>> Begin
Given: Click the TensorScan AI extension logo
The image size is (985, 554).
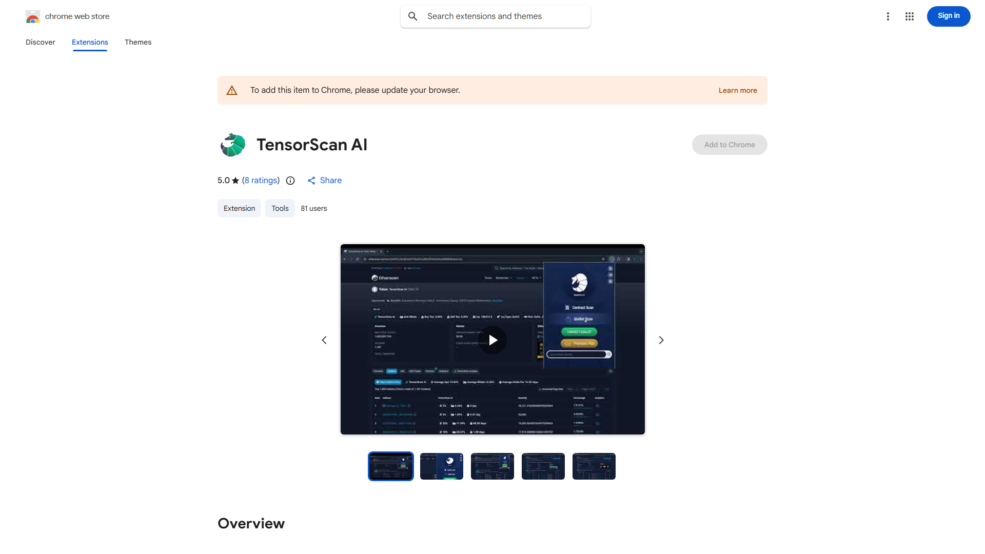Looking at the screenshot, I should (x=232, y=145).
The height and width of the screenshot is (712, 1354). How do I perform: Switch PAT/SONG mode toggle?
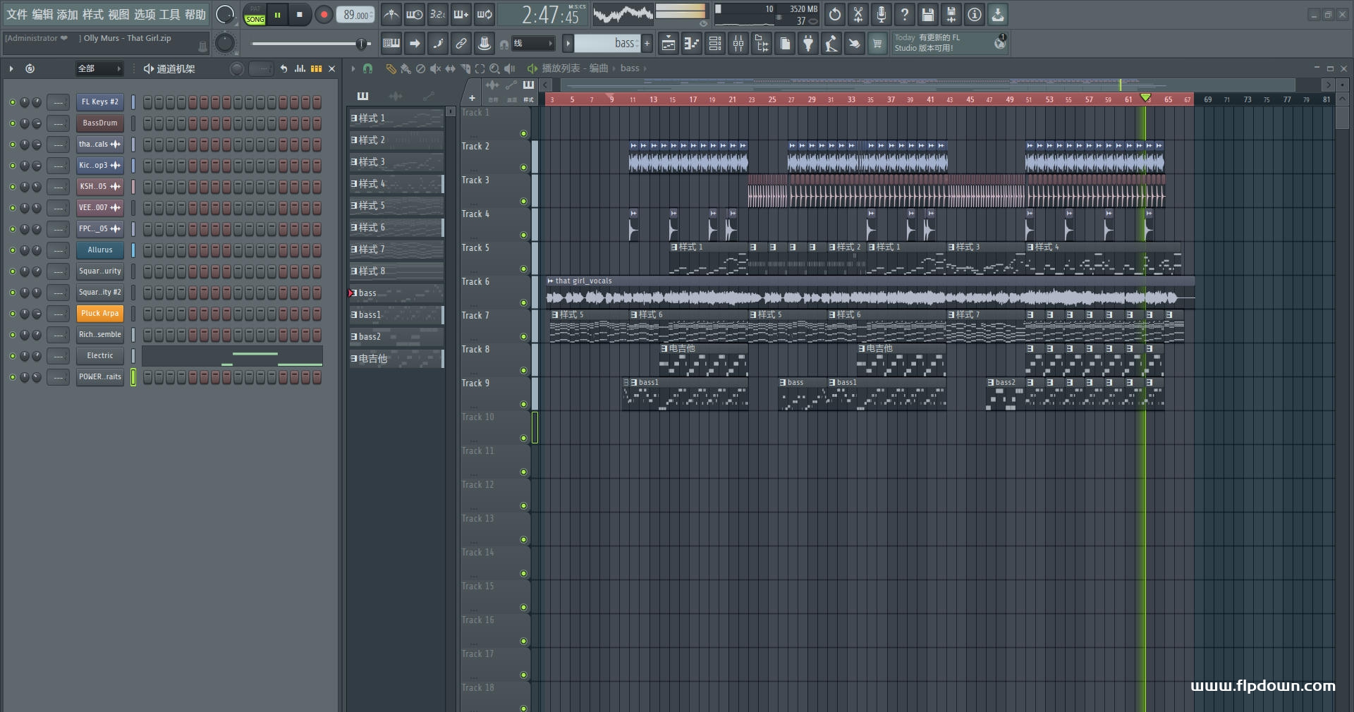coord(255,15)
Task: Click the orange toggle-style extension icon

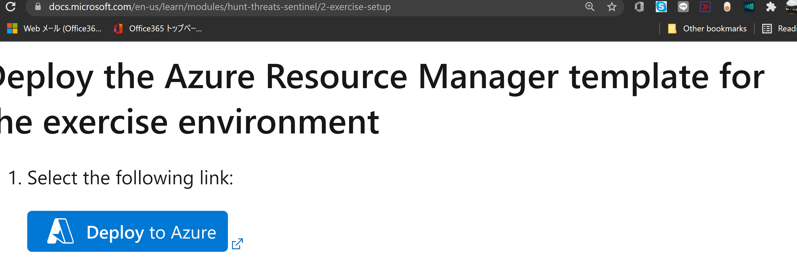Action: coord(727,7)
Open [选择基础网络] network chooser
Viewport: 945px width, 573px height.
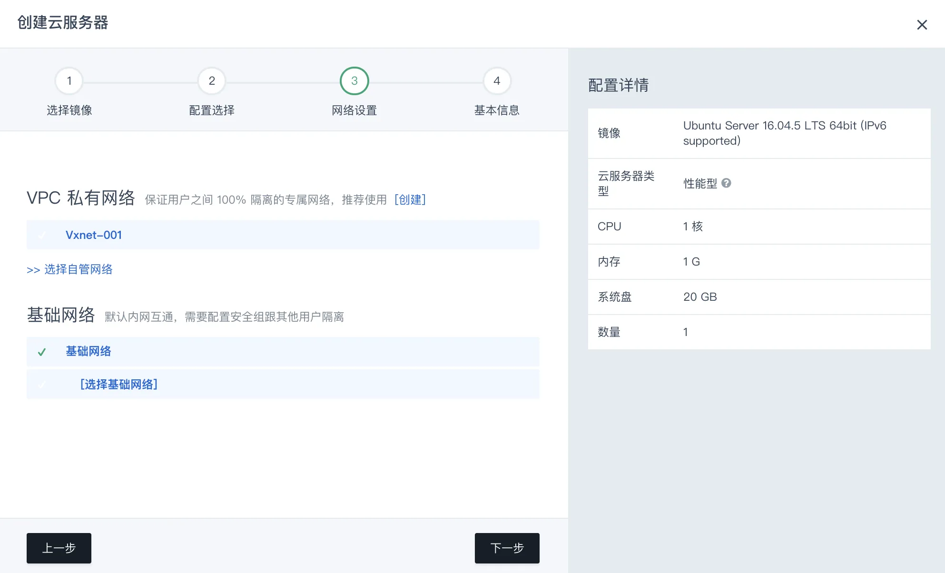[x=118, y=385]
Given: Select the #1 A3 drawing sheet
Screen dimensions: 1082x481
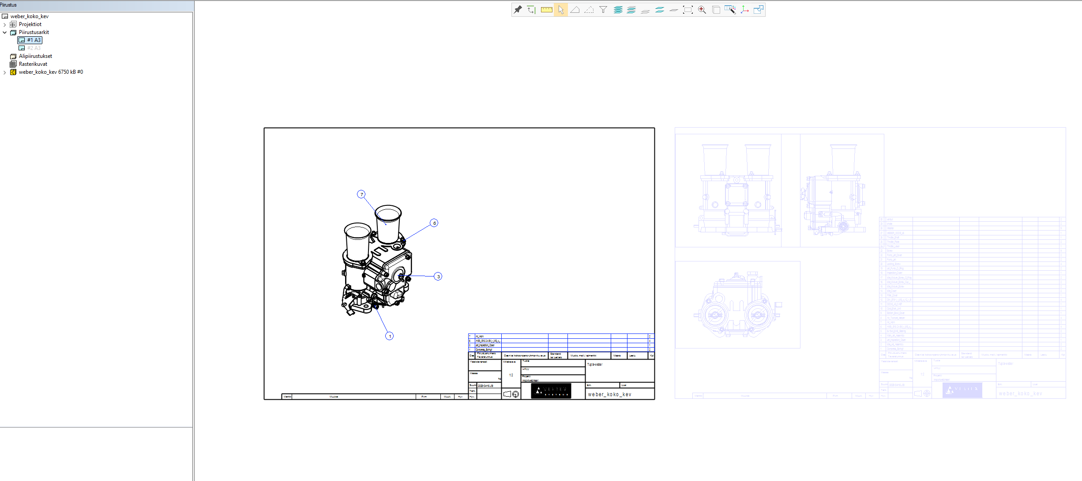Looking at the screenshot, I should point(34,40).
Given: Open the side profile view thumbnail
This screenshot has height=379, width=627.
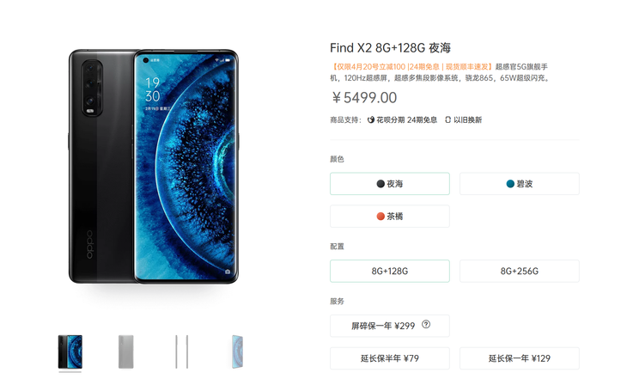Looking at the screenshot, I should click(x=181, y=351).
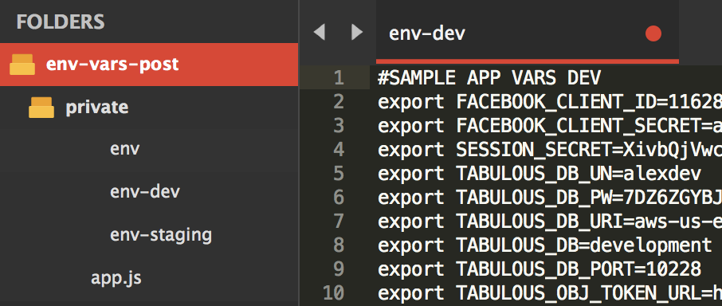The height and width of the screenshot is (306, 722).
Task: Place cursor on TABULOUS_DB_PORT=10228 line
Action: coord(540,269)
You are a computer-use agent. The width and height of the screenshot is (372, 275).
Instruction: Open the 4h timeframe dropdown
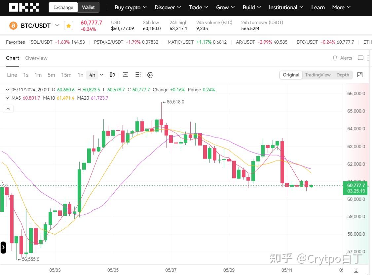(101, 75)
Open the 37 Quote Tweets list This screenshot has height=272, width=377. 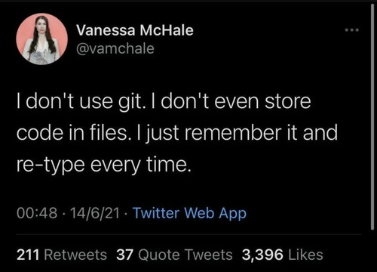coord(174,255)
>> End
#### PROBLEM TO SOLVE
Rewrite the lines above as a JSON list of strings, one string per line, leaving out blank lines and the pictures. Begin at the first line and stop after the line that contains "Looking at the screenshot, I should point(34,40).".

#### OUTPUT
[
  "Given: Click the TensorScan AI extension logo",
  "The image size is (985, 554).",
  "Looking at the screenshot, I should (x=232, y=145).",
  "The height and width of the screenshot is (712, 1354). How do I perform: Switch PAT/SONG mode toggle?",
  "coord(255,15)",
  "Task: Click the orange toggle-style extension icon",
  "Action: coord(727,7)",
  "Open [选择基础网络] network chooser",
  "Viewport: 945px width, 573px height.",
  "[x=118, y=385]",
  "Given: Select the #1 A3 drawing sheet",
  "Screen dimensions: 1082x481",
  "Looking at the screenshot, I should point(34,40)."
]